I guess you can refinance anything, but the expenses of closing a short term loan like a car note would usually not offer enough in savings for it to be worth it for most borrowers.

And of course, if you are talking about a car being used for ubering, it offers less value as collateral due to wear and tear, making the loan riskier for the lender and possibly higher interest rates to compensate.


----------



## Ben105 (Feb 27, 2016)

Going from a 16% interest rate (someone with risky credit) to an 8% interest rate after a 18 months to 24 months can be considerable savings over the life of the loan. Most take out loans of at least 4-5 years.


----------



## Fauxknight (Aug 12, 2014)

Ben105 said:


> It depends. If your credit want that great at the start if the loan, but after a year or so it has improved, it could lower your interest rate considerably. But it depends though on each person's financial situation.


Yes and yes.



> When you start a loan over, your back to paying for just the interest at the beginning like any other loan.

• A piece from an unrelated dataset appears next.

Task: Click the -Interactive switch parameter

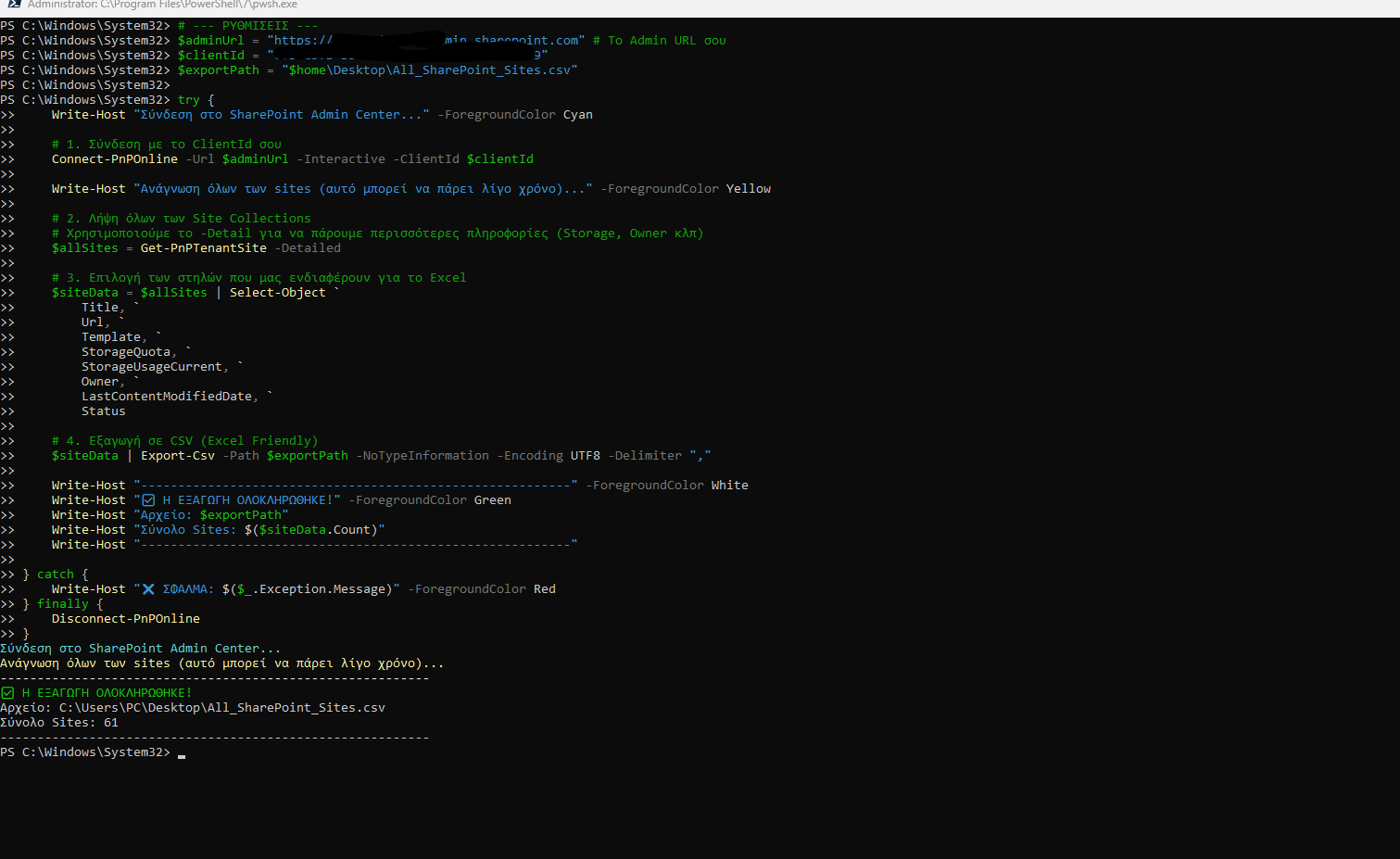Action: click(340, 159)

No. You pay the interest on the loan. Total dollars owed times interest rate divided by 12 is what you pay in interest each month.

If your new loan is at a lower interest rate then you will be paying less interest each month. Whether you pay off more principal or not depends on the new interest rate, the new minimum payments, and really more how much you actually decide to pay.

Such a statement doesn't apply to home mortgages either. I refinanced the other year at a lower rate over a shorter period of time. My monthly payment basically didn't change but since I'm paying less in interest that means more goes to the principal which is what results in the shorter period.


----------



## dirtylee (Sep 2, 2015)

Uber lease is $800 - $1k a month & some people are able to make it happen. Just work as much as they do & use the money to pay off the car. Also when it comes time to refi, it's easier if you make more money & have good positive equity in the vehicle {owe less on the orignal loan than the dealer trade in value}


----------



## amp man (Sep 26, 2014)

Good luck, even though I haven't missed a payment in 2 years, and 9 months, have a credit score of 720, and making good income, nobody will refinance an Uber commercial vehicle. I got screwed with a 24.9% Exeter Loan.
If anyone knows anything, please let me know.


----------



## TeleSki (Dec 4, 2014)

I had loan with Ally for a $19K loan when I bought my used Prius. Interest rate was 10.6%. I refied with PenFed Credit Union at 3.9% 2 years into it. It's going save me about $1500. My paymet went from 404 to to $234.


----------



## PHXTE (Jun 23, 2015)

thedominican1 said:


> Just my opinion but refinancing is hardly a good thing.


Not true.

If you're refinancing because you can't afford your payment and you're extending the term out, yeah, that's not a good thing. If you refinance to get a better interest rate, that's hardly a bad thing.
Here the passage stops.